Here’s your chance to prove your commitment to print. Purchase (the increasingly pointless) Publishers Weekly, Library Journal, or School Library Journal, all of which are on the block. Pay no mind to the fact that the information these magazines contain is now largely available on the internet.
Details at publishersweekly.com.
“In a related announcement, Tad Smith, CEO of RBI US, has resigned.”
Nancy
Good points about useless publications. I know that when I started doing my reviews for the Examiner.com, I looked at a lot of magazines. They didn’t tell me anything that I didn’t already know. But what I do wish I (and other semi-official blogger/journalists) had is a read editor. I suppose that they are just watching to make sure we give proper attribution to quotes and photographs and add appropriate links, but I want to write better. In a way, I’m lucky. I just got back from a visit to my mother where I looked at my old school records.

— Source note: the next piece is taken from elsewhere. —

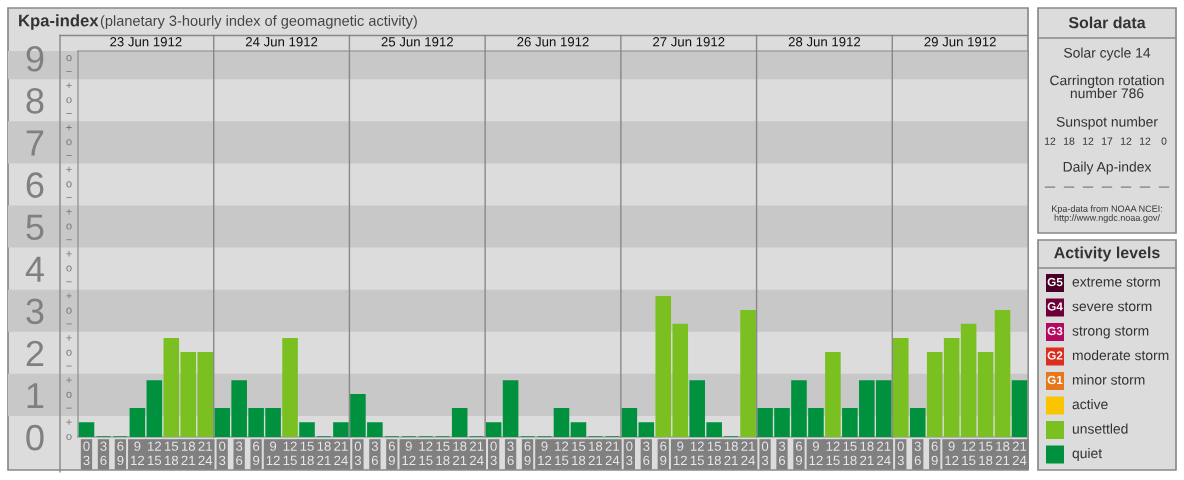 Image resolution: width=1184 pixels, height=480 pixels. What do you see at coordinates (553, 42) in the screenshot?
I see `text: 26 Jun 1912` at bounding box center [553, 42].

I had to take four years of English, Math, languages (modern and Latin), science, wrote for the school newspaper, organized the debating society – and seldom had to worry about being beat up for my school money or drug use or any of the multitude of problems that face high school teacher today. So, I already have the fundamentals of writing and I can pick up a journalistic style by reading the NY Times and other good publications – not the simplistic tripe that’s put out by the magazines that you mention. But really learning journalism, really learning a good newspaper style – that often needs a good editor and that we ain’t got.